22 OCTOBER 1932, Page 13

The goldfinch is a good choice. It is perhaps the

most charmingly coloured of all our birds. The red and yellow and white compose well with the thistle head on which he is poised like a " sailor tomtit by the knees." The painting of that most faithful artist, Mr. J. C. Harrison, is " to the life," as Ben Jonson said of Shakespeare's portrait. It was specially painted for the Trust, and the original is to be sold for the benefit of the Trust. The series now consists of the Bearded Tit (which bred in Norfolk), of the Crossbill and the Goldfinch. It is a happy omen that all the three species have multiplied, and the Goldfinch has extended its range in a surprising quarter. It has taken kindly to Australia. Few experiences with birds are more vivid in my memory than a morning spent for the most part in the boughs of an evergreen. I could scarcely believe my eyes when a goldfinch, and presently a number of goldfinches, appeared at the end of the bough on which I sat.

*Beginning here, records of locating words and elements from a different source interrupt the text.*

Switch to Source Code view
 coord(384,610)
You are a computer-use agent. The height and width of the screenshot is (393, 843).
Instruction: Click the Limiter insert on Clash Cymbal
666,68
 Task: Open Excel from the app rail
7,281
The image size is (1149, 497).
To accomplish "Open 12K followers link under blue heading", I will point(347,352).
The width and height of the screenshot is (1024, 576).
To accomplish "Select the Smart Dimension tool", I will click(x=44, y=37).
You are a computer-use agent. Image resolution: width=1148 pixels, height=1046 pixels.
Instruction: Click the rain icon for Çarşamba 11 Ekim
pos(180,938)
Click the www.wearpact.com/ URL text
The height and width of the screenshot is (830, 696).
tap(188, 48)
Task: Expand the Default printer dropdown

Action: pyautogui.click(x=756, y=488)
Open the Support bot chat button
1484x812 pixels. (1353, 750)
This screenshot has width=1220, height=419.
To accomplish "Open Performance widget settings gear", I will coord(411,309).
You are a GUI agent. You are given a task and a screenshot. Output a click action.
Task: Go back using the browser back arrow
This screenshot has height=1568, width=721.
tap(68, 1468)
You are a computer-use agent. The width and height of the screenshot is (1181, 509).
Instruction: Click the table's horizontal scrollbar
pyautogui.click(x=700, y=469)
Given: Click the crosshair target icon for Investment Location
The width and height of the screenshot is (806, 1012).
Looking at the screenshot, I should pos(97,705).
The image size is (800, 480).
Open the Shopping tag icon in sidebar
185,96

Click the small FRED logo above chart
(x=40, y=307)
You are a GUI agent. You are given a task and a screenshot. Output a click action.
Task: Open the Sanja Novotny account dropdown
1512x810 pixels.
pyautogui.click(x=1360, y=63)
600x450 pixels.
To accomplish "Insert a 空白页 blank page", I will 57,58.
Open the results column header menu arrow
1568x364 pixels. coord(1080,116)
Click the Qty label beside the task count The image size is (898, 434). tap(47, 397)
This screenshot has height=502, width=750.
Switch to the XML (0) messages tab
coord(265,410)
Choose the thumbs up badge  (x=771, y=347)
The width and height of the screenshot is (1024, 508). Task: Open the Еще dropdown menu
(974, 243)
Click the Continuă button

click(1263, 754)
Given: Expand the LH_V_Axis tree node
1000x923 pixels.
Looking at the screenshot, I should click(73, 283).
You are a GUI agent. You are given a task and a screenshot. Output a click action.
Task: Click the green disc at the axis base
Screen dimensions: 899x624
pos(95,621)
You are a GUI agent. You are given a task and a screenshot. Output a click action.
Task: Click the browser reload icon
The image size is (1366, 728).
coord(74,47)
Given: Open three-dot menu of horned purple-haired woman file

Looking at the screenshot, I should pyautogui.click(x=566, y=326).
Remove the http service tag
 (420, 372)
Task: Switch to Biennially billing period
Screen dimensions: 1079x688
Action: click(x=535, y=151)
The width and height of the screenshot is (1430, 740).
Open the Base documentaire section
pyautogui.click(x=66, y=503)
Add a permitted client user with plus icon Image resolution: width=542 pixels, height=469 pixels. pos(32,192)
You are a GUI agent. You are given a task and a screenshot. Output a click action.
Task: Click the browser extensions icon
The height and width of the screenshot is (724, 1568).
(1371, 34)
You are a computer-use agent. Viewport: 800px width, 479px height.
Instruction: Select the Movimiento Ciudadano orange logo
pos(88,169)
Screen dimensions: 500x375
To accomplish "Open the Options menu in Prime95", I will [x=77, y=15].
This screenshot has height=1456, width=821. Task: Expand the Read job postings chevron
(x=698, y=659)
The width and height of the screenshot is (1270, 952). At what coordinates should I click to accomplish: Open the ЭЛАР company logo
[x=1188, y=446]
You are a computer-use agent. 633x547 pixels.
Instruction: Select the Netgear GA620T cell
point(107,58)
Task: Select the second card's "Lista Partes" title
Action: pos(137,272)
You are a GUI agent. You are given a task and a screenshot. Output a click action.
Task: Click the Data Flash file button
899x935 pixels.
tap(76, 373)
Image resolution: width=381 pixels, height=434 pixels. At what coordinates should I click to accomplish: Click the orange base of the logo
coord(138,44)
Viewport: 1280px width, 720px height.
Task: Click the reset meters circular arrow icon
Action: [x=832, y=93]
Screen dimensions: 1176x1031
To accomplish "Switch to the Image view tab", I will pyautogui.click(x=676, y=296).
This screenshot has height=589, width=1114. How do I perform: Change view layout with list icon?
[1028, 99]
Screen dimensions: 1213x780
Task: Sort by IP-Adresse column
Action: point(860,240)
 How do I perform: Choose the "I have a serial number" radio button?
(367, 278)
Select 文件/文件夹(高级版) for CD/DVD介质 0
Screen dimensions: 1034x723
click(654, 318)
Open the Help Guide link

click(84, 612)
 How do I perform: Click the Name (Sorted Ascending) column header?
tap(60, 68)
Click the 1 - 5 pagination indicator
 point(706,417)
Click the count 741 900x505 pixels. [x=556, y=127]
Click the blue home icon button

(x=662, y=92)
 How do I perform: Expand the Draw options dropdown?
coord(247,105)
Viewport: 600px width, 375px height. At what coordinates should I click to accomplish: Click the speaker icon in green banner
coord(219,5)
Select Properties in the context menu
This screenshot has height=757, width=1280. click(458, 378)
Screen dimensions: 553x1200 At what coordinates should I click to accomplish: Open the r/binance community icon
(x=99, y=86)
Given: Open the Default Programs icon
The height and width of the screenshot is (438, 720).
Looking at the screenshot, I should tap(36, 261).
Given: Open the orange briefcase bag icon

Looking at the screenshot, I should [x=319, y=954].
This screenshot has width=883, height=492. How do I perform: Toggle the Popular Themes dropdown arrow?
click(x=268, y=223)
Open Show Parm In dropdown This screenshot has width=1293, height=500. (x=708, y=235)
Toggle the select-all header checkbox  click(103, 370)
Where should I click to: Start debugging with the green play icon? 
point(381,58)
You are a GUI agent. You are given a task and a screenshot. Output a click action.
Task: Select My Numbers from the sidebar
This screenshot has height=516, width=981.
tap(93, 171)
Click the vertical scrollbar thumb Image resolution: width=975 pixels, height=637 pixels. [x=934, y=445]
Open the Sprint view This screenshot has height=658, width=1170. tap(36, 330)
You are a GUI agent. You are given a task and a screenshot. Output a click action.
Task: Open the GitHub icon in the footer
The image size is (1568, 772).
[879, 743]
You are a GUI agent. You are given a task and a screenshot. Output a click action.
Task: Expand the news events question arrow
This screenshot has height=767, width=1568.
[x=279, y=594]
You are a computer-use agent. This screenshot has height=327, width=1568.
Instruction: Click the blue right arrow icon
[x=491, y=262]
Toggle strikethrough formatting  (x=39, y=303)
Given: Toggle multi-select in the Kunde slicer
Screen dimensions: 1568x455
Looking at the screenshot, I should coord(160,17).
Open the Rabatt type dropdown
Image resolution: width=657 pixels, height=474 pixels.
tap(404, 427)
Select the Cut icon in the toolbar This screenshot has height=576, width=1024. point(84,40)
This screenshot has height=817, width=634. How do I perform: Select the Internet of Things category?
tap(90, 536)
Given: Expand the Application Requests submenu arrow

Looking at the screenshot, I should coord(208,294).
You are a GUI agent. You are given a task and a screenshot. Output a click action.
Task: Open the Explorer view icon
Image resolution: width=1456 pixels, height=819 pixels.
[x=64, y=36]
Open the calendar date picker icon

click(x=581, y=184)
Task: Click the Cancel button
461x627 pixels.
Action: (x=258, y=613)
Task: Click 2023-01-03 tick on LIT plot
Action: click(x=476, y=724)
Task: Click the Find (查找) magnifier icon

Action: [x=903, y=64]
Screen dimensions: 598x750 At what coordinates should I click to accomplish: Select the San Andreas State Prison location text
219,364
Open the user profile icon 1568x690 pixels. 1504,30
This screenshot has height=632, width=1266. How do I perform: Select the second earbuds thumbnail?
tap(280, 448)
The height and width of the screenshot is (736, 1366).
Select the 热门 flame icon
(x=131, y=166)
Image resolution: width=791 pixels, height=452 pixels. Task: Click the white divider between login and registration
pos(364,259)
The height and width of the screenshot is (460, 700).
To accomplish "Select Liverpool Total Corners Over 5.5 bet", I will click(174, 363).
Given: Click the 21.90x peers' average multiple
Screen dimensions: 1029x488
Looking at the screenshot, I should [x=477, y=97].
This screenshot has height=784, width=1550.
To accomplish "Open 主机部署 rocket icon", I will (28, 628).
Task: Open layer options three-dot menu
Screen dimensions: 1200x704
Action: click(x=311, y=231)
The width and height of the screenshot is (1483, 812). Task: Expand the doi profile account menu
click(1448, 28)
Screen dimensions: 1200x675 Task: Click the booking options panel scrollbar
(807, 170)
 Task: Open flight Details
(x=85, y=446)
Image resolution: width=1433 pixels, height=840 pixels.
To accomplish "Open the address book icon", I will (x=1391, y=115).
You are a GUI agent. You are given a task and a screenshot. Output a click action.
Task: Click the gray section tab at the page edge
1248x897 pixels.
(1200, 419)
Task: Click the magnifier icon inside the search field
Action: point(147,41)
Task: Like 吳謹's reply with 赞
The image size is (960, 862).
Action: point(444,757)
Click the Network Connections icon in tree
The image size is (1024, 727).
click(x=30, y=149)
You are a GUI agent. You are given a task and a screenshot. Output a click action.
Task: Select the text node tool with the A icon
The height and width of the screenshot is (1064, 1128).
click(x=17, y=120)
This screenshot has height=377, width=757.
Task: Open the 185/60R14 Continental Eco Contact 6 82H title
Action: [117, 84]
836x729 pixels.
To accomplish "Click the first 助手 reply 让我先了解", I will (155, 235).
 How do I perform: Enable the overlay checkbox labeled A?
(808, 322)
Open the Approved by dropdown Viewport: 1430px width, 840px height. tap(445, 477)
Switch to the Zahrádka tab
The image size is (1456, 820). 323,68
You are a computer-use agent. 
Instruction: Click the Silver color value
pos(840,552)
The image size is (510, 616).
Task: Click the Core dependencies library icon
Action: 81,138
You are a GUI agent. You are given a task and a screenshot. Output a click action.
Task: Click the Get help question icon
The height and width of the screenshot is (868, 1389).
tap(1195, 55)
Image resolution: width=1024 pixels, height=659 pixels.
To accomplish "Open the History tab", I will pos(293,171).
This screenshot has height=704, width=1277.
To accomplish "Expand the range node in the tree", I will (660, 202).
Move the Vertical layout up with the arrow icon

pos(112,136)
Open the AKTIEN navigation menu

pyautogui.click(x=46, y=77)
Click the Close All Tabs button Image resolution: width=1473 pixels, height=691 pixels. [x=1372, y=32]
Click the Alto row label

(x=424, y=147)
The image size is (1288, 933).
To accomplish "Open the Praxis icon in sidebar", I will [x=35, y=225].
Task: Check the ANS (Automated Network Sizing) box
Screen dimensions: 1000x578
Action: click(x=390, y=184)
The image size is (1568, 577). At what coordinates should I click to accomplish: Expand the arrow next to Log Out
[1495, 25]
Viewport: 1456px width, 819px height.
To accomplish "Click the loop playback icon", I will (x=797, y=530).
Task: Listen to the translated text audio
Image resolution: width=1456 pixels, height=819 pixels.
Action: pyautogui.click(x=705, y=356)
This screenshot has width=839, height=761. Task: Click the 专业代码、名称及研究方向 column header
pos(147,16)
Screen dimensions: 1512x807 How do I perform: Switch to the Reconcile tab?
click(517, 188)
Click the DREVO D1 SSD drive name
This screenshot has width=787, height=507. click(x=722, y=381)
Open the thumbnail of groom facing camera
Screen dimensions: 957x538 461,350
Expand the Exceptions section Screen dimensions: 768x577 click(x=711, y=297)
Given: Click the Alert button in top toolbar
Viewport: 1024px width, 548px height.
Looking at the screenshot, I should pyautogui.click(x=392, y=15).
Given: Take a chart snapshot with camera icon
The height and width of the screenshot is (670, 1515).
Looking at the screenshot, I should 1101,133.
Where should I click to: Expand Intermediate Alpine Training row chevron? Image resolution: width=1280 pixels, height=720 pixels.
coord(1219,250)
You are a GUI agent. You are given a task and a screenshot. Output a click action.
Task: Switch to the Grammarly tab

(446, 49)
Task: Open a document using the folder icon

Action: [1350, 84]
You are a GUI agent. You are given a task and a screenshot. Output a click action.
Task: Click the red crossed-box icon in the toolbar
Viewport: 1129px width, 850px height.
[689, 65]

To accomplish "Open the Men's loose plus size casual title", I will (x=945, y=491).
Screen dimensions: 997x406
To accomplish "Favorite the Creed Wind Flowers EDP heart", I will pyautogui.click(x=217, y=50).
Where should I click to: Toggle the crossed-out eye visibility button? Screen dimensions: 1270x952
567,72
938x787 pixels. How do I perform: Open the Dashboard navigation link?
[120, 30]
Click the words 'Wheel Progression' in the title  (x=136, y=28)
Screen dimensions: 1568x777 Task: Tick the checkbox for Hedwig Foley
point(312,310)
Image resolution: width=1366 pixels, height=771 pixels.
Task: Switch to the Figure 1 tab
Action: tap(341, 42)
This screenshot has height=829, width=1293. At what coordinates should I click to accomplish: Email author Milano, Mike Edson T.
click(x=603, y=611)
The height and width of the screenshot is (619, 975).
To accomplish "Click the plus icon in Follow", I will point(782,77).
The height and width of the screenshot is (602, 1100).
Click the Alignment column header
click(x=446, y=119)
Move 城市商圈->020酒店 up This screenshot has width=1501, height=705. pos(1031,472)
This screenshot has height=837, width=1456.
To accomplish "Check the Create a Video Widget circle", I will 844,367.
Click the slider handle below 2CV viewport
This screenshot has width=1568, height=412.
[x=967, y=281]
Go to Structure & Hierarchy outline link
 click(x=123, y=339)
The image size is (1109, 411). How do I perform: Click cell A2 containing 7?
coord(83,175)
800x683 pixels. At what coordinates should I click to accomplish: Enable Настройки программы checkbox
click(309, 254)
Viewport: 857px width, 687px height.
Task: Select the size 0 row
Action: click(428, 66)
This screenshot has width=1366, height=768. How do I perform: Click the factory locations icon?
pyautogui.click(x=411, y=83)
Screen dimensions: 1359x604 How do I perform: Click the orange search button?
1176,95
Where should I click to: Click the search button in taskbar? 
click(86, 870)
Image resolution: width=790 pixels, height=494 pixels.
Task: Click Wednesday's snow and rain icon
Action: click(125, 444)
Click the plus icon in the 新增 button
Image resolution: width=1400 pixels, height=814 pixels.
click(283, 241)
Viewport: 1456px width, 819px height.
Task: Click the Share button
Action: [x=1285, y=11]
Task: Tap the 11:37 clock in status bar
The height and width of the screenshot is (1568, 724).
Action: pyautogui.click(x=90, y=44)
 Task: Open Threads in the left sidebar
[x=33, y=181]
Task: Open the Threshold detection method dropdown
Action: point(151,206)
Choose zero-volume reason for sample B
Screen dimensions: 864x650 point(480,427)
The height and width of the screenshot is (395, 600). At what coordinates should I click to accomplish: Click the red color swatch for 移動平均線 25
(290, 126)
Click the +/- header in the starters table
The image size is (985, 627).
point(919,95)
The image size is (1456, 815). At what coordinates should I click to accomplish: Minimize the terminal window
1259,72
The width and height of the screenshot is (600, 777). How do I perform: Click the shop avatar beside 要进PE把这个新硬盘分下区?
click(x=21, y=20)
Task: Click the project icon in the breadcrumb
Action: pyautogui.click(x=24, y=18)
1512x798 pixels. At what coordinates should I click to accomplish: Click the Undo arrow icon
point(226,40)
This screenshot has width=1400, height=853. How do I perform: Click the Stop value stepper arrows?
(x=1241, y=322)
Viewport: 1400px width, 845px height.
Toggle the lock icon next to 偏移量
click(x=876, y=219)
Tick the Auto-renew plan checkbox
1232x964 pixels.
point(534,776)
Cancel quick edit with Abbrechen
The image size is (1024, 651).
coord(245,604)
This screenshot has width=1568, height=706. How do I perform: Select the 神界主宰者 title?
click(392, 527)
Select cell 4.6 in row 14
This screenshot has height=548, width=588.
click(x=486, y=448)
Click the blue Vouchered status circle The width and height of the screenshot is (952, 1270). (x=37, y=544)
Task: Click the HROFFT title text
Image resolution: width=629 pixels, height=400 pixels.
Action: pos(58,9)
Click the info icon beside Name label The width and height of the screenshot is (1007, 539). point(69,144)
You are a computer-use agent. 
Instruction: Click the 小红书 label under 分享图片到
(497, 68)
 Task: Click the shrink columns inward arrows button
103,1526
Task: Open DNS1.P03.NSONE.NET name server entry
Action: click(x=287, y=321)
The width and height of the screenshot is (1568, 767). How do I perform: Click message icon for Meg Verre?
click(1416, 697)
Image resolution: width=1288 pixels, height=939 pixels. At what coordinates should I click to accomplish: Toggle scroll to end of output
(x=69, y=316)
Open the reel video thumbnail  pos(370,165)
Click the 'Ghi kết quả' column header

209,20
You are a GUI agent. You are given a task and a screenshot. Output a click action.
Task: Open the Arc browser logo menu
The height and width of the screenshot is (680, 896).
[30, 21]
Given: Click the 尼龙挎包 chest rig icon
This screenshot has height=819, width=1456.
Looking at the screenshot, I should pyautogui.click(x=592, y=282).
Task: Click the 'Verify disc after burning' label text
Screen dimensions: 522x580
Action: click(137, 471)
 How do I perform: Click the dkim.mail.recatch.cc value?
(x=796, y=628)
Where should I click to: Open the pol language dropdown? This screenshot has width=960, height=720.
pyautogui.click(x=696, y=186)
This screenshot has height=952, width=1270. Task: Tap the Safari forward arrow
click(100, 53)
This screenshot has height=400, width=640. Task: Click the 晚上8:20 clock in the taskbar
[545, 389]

They looked strange fellows for a huge white cockatoo, with a crest of goldfinch yellow, which was cracking almonds on a bough of the next tree. This was near the new capital Canberra while it was still little more than contour that con- siderably upset the a priori plans of the architects. Are there still goldfinches in the purlieus'? Ten years ago they seemed to take as kindly to the place as the English oaks to the lovely Park at Perth.